2. There is no rule as to what point in time this truncation should occur. One rule that is used when changing or restructuring an asset is to work out the detailed cash flows until the changes have all been fully implemented. Another common rule is to truncate when one loses visibility on (or loses sufficient confidence in the accuracy of) forecasted future financial statements.

3. It is important to note that the cost of capital for the project is not the same as the cost of capital for ABC Co. If the project has a risk profile that differs from ABC, the cost of capital has to be calculated using comparables similar to the project rather than to ABC.

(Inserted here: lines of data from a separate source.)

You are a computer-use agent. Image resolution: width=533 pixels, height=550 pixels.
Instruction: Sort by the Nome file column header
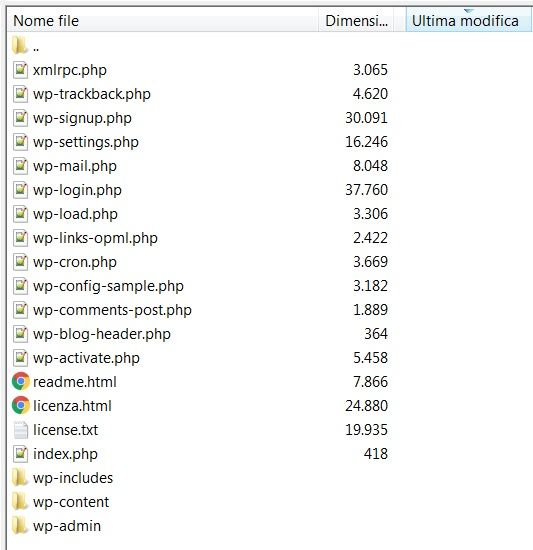pyautogui.click(x=162, y=21)
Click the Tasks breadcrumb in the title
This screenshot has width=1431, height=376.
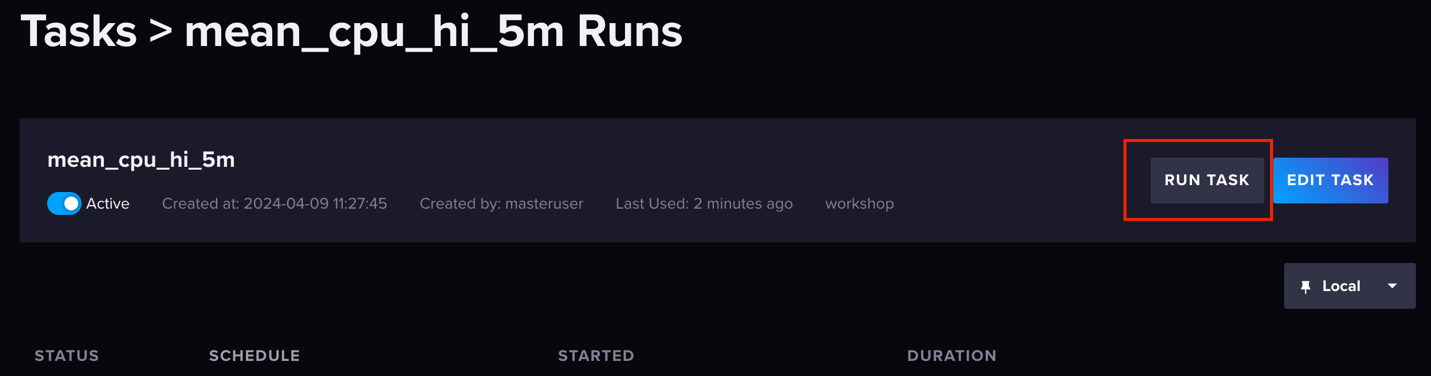(78, 31)
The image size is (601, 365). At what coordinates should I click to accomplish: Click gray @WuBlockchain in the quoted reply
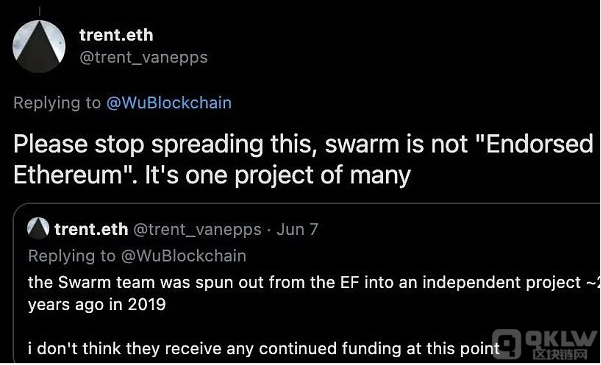pos(184,256)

4. Otherwise, the rate of free cash flow growth is so high that it causes the terminal value to have infinite value.

5. Enterprise value is another way of referring to the asset value of the firm.

6. We assume that this calculation was done using the techniques described in Chapter 5, “Cost of Capital.”

7. EBITDA refers to earnings before interest, taxes, depreciation, and amortization. EBITDA is similar to EBIT, but it tries to strip out all noncash expenses as well. Therefore, EBITDA is sometimes used as a measure of operating cash flow.

8. Note that the debt level may be fixed or there could be a debt schedule (where the debt level either increases or decreases in a predetermined manner).

9. Although we treat this approach as one that is distinct from APV, note that this is not really the case. The WACC approach is really a subset of the APV approach. It is a quick (one-step) way to implement APV when the capital structure policy is stipulated to maintain a fixed debt ratio. Therefore, it is more correct to refer to the WACC approach as a WACC-based APV approach.

10. Principal repayments would result in a negative value for ∆Debt, so the application of this formula would result in principal repayments decreasing cash flows to equity, as we expect.

11. In Figure 6.8, the 2013 debt level is $3,339M, which comes from Figure 3.1.1.